*** Opening of Listed entries ***

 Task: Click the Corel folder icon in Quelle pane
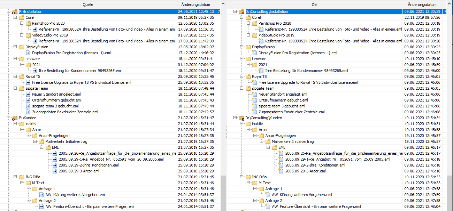click(x=21, y=18)
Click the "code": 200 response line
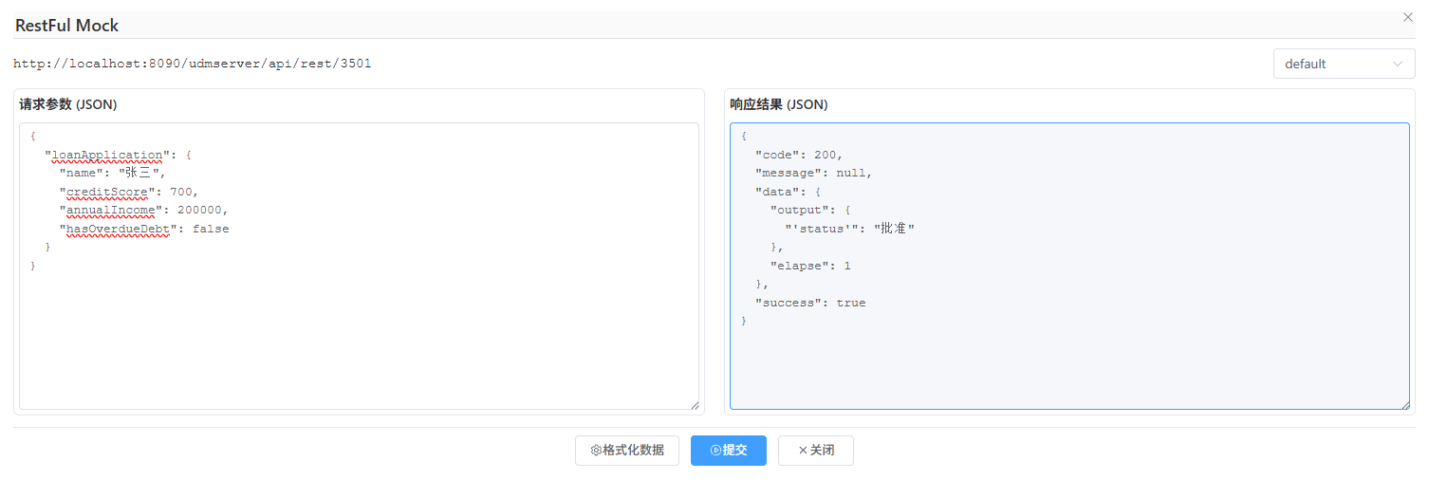 tap(798, 155)
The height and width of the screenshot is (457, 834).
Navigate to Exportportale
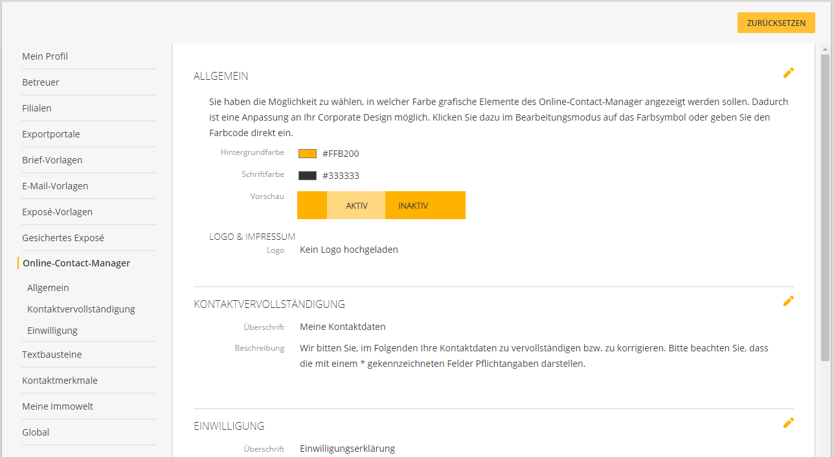(x=51, y=134)
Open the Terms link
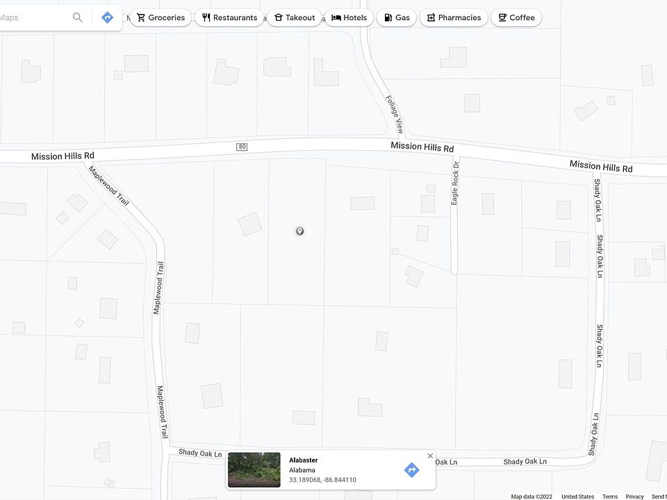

*** Close of Listed entries ***

Exact text is required for the lines from the one with "The height and" through the last line of the entries, both included. Omit pictures.

Solution for this problem
The height and width of the screenshot is (457, 834).
Navigate to Exportportale
(x=51, y=134)
Open the Terms link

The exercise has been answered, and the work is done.